Cultura

Robertinho prepara terceiro disco com foco em novos mercados

Manuel Albano

Jornalista

Robertinho anunciou, este domingo, em Luanda, que está em estúdio a preparar o novo disco de originais, a ser apresentado ao público ainda este ano, depois de seis anos desde o segundo CD, “Ka kinhentu”.

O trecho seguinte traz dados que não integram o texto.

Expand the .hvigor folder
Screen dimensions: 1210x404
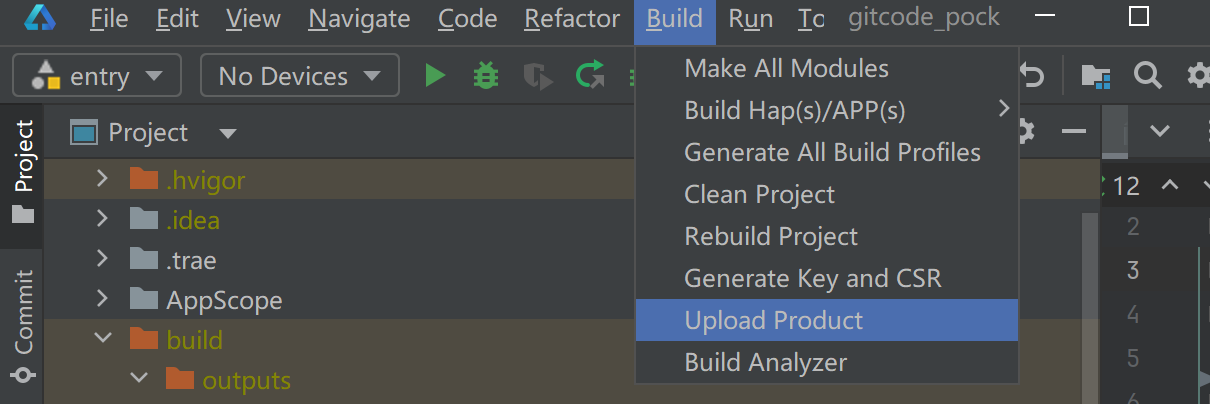102,180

09/05/2022  Última atualização 07H00
Manuel Albano Robertinho anunciou, ontem, em Luanda, que está em estúdio a preparar o novo disco de originais, a ser apresentado ao público ainda este ano, depois de seis anos desde o segundo CD, “Ka kinhentu”. Com mais de 37 anos de carreira, o músico d © Fotografia por: DR

Com mais de 37 anos de carreira, o músico disse ao Jornal de Angola, que o disco tem oito faixas, cantadas em quimbundo e português. O CD, ainda sem título, tem temas inéditos e novas versões de alguns sucessos.

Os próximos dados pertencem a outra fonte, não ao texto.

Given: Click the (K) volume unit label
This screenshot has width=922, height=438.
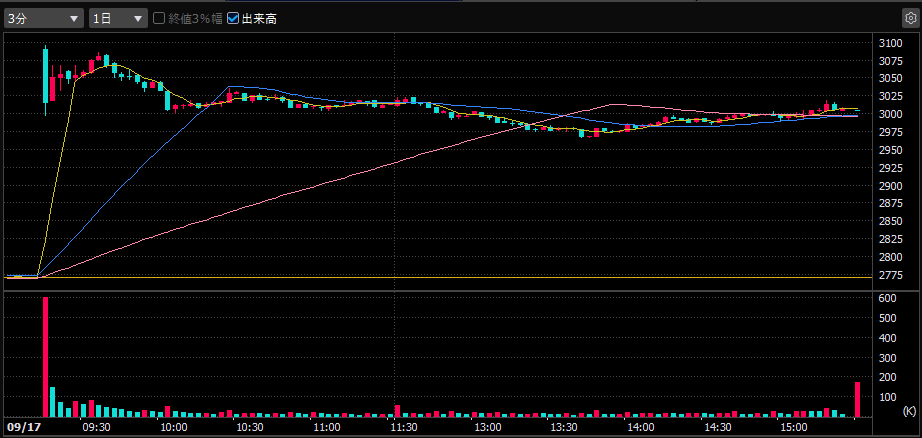Looking at the screenshot, I should click(x=907, y=411).
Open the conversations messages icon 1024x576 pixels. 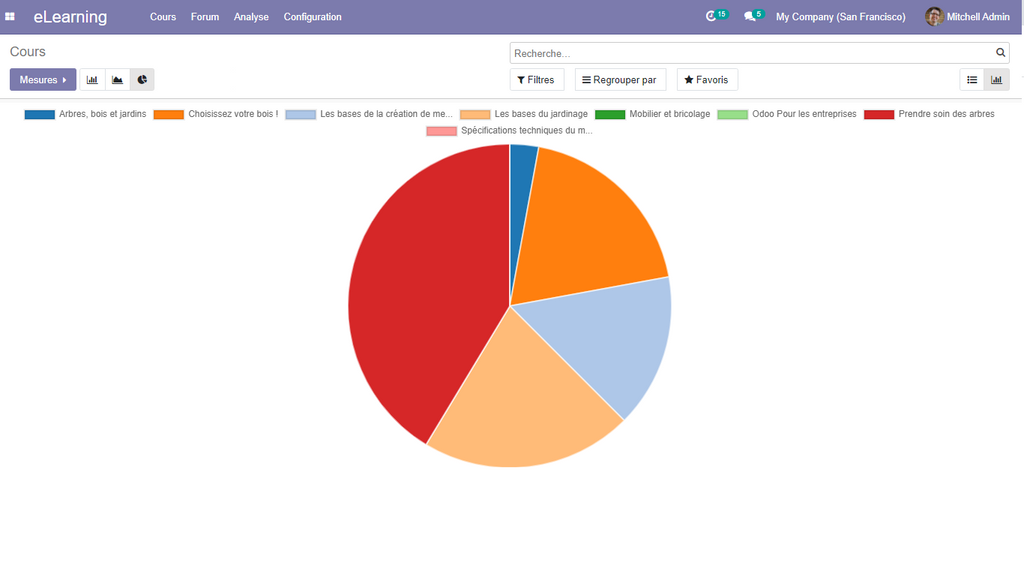750,17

O disco está a ser produzido em vários estúdios em Luanda e tem participações de instrumentistas de renome no mercado angolano, como o saxofonista Nanutu e o guitarrista Kintino, da Banda Movimento.

Ao contrário do último disco, no qual Robertinho atendeu ao "pedido especial” dos admiradores e deu nova roupagem à alguns dos maiores sucessos, neste novo o músico assegurou uma proposta mais generalista, como uma forma de atingir o mercado mais jovem.

O disco, revelou, vai ter, também, a participação do músico Gerilson Insrael, da nova geração, que felicitou Robertinho pelo grande momento na carreira e a actual visibilidade alcançada por este, no país e na diáspora.

As novas gerações de artistas, defendeu Robertinho, têm estado a dar um contributo significativo na interpretação de temas antigos, com novas roupagens. Porém, lamentou o facto de muitos músicos da sua época ainda enfrentarem dificuldades para colocar um disco no mercado, devido a falta de apoios financeiros.

Para Robertinho, é ainda uma "dor de cabeça” para muitos cantores angolanos, sobretudo, da sua geração, conseguir se manter no mercado. "Precisamos de mais investimentos para incentivar mais os músicos a alcançarem alguns projectos artísticos”, adiantou.

A preocupação, disse, justifica-se pelo facto de muitos destes músicos já terem conquistado alguns dos principais mercados em África, mas devido a fraca produção, causada pela falta dos apoios financeiros, a maioria está a perder a popularidade. "Precisamos recuperar mercados, como o moçambicano, onde os músicos angolanos têm muita aceitação”, reforçou.

Natural de Malanje, Robertinho cresceu no bairro Marçal, em Luanda, onde cultivou o gosto pela música. A sua carreira começou no grupo Ébanos, como instrumentista e corista, aos 18 anos, a convite de um amigo. Integrou depois o conjunto Diamantes Negros, como vocalista e baterista. A sua primeira digressão foi com o conjunto FAPLA-Povo, em Cuba, representando Angola no Festival Mundial da Juventude.

No conjunto FAPLA-Povo, Robertinho assumia os papéis de instrumentista e corista, junto com Proletário. Anos depois, os dois passaram a ser os vocalistas principais. Mais tarde, ainda na década de 80, decidiu apostar na carreira a solo. O primeiro disco, "Joana”, chegou ao mercado em 1992, com seis temas, entre os quais se destacavam "Kalamaxinde” e "Sanguito”.

No segundo disco, "Ka kinhentu”, colocado no mercado em 2016, o músico fez uma nova roupagem de sucessos antigos como "Joana”, "Desespero” e "Kalamaxinde”, que marcaram as pistas de dança em 1992.

Na maioria dos discos, o músico traz à apreciação do público temas que analisam a sua vida pessoal e algumas histórias sobre o quotidiano, em particular o de Luanda. Os conselhos são parte essencial das letras, por serem, como esclareceu o músico em diversas ocasiões, lições de vida, que precisam ser transmitidas às novas gerações, de forma a estes terem maior apego à identidade e saibam valorizar mais a cultura nacional.